Call Bubba John a seafood evangelist. His passion for peddling Alabama wild shrimp, scallops as big as a small child’s fist and succulent lobsters is akin to the excitement of the first tailgating party of football season. Shoppers at Bubba John’s Seafood are treated to cooking tips, recipes and colorful stories about the shrimping life and Alabama’s prolific maritime industry. It’s all part of Bubba’s carefully choreographed ballet to put fresh Gulf seafood on dinner tables throughout Kansas City.
“Friends don’t let friends eat imported seafood,” says Keesee. “We sell the real deal, nothing pond-raised.”
Keesee’s partner, Bubba Steiner, lives in Spanish Fort, Alabama and hails from a generations-old shipbuilding family in Bayou La Batre that has built thousands of shrimp trawlers over the decades. In fact, much of the seafood that Keesee transports to KC from Alabama is caught by families that run small businesses catching the Gulf’s finest in Steiner-built vessels.
“Our product is caught by like-minded entrepreneurs,” says Keesee. “We have a great collaboration where quality is the biggest factor.”
Keesee says the fishing industry in Bayou La Batre was pummeled by Hurricane Katrina’s deadly ferocity, but the bounty of the sea was back at full-tilt by 2007. He brings back the Royal red, brown, pink and white varieties of domestic shrimp; jumbo lump crab; oysters; and grouper pulled from the Gulf’s waters to eager shoppers in Johnson County. The
gregarious Keesee even throws in free lessons on the coastal delicacies he so proudly displays on mounds of ice like Tivol’s displays diamonds on velvet cushions.
“I always like to find out how a customer is going to prepare their seafood,” he says. “I can tell them how to maximize the flavor and ultimate pleasure of the product whether they’re grilling, sautéing, baking or frying.”

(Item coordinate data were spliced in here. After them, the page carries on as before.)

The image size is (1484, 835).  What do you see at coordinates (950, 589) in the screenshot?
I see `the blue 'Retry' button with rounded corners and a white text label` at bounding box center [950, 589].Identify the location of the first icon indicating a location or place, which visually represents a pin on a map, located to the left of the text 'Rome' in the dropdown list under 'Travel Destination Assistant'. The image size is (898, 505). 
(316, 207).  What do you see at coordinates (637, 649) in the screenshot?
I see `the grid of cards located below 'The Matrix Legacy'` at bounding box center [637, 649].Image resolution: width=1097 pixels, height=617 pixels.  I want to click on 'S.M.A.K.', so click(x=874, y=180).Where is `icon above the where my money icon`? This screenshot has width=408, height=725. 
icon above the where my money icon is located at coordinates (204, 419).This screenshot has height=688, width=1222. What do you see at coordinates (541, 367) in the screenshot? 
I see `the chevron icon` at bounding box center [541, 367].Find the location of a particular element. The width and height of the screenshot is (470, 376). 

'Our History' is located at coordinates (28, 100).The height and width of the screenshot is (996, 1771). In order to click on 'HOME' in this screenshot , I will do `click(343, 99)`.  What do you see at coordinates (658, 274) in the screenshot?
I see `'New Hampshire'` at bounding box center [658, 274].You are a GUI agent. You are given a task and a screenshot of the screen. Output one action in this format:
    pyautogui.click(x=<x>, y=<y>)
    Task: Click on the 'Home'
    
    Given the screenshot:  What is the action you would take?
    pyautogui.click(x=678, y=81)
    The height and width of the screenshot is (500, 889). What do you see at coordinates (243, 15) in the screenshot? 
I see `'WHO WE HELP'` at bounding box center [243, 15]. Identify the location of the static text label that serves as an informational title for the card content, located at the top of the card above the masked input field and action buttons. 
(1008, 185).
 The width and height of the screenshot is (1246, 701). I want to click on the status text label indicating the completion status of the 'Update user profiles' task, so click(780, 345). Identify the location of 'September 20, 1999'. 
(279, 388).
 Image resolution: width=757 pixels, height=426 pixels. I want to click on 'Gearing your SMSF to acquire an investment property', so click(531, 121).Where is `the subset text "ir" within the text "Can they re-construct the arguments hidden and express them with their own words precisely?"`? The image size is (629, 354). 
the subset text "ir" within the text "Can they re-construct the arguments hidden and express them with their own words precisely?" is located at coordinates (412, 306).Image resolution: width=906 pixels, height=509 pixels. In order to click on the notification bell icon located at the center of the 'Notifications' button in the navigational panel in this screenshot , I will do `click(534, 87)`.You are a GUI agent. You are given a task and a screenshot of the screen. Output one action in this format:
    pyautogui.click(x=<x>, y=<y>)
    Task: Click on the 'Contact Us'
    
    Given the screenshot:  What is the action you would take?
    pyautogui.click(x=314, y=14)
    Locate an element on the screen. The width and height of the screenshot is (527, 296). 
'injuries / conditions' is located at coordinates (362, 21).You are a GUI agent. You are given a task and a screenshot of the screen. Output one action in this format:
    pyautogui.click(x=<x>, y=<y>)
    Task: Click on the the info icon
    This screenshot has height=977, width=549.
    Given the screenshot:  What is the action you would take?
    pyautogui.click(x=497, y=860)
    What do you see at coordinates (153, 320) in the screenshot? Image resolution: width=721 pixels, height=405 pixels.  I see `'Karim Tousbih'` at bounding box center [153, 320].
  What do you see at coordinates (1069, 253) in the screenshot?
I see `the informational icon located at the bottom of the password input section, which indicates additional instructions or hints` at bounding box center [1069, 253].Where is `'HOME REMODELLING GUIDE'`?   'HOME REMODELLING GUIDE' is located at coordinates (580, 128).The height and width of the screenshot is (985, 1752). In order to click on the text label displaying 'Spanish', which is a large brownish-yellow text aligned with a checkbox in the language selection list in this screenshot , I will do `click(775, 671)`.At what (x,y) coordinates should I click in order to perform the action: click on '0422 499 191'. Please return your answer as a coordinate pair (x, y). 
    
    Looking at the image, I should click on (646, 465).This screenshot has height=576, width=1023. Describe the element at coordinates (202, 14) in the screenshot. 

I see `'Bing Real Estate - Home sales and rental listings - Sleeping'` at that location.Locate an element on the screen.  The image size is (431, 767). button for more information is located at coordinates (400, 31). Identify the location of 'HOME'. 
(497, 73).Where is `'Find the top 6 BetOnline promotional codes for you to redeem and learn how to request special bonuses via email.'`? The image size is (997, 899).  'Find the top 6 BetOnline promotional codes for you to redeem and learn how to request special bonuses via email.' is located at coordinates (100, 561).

Keesee eats his own words, too. His favorite meal is a Kansas City ribeye steak with a jumbo lump crab cake or two and a pile of shrimp; he’s also a proponent of the old-fashioned seafood boil that incorporates a jumble of shrimp, crab, clams and lobsters with potatoes and corn. The fragrant concoction is dumped on a table and eaten with hands.
“It’s a great way to entertain or have a family dinner together,” he says.
When he isn’t wrapping seafood for customers or recommending the perfect spice, Keesee is marketing his product to chefs around the city, knocking on back doors with the confidence of a man selling a world-class product. Cass County Meat in Peculiar, Mo. carries Bubba John’s products, and Hallbrook Country Club, Loch Lloyd Country Club, Tannahs Asian Fusion in Leawood and Maya’s Mexican Bistro on State Line Road purchase seafood from Bubba John’s to include in dishes on their restaurant menus.
The two Bubbas are shopping for a brick-and-mortar location so they can offer their Gulf Coast seafood year round. Weather permitting, the seafood stand will remain open through the end of November, with special orders being taken for oysters that will end up as the star of stuffing recipes for Thanksgiving turkeys and plump additions to holiday stews.
Keesee says consumers in Kansas City are discerning when it comes to buying seafood. He recalls a woman approaching the stand last summer with an obvious air of skepticism.
“She had her hands on her hips, leaned over and carefully inspected the contents of my coolers,” says Keesee. “She wanted to make sure I wasn’t selling mediocre seafood.”
After some back-and-forth and recipe exchanging, he says the shopper–another newfound friend–started ticking off her order. The woman left the stand laden with bulging sacks of shrimp, crab and lobsters, happy as a clam. Keesee was satisfied that he’d converted yet another customer to the pleasures of Alabama’s Wild Shrimp and seafood.
“My job is done for today,” he says.